Create Dask DataFrames

From CSV files

dask.dataframe.read_csv uses pandas.read_csv and so inherits all of that functions options. Additionally it gains two new functionalities

  1. You can provide a globstring
>>> df = dd.read_csv('data.*.csv.gz', compression='gzip')
  1. You can specify the size of each block of data in bytes of uncompressed data. Note that, especially for text data the size on disk may be much less than the number of bytes in memory.
>>> df = dd.read_csv('data.csv', chunkbytes=10000000)  # 1MB chunks
  1. You can ask to categorize your result. This is slightly faster at read_csv time because we can selectively read the object dtype columns first. This requires a full read of the dataset and may take some time
>>> df = dd.read_csv('data.csv', categorize=True)

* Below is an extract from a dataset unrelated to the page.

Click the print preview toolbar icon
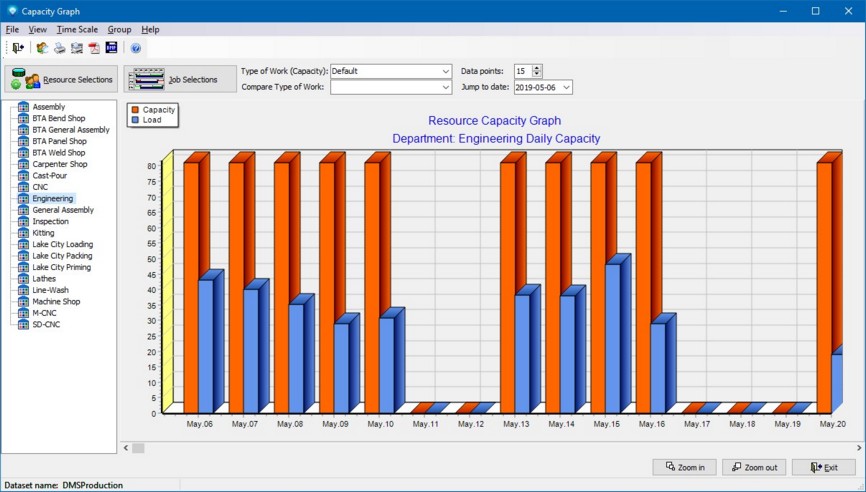This screenshot has height=492, width=866. [x=76, y=48]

so needs a docstring. Maybe we should have iris.csv somewhere in the project.

From an Array

You can create a DataFrame from any sliceable array like object including both NumPy arrays and HDF5 datasets.

>>> dd.from_array(x, chunksize=1000000)

From BColz

BColz is an on-disk, chunked, compressed, column-store. These attributes make it very attractive for dask.dataframe which can operate particularly well on it. There is a special from_bcolz function.

>>> df = dd.from_bcolz('myfile.bcolz', chunksize=1000000)

In particular column access on a dask.dataframe backed by a bcolz.ctable will only read the necessary columns from disk. This can provide dramatic performance improvements.

Castra

Castra is a tiny, experimental partitioned on-disk data structure designed to fit the dask.dataframe model. It provides columnstore access and range queries along the index. It is also a very small project (roughly 400 lines).

>>> from castra import Castra
>>> c = Castra(path='/my/castra/file')
>>> df = c.to_dask()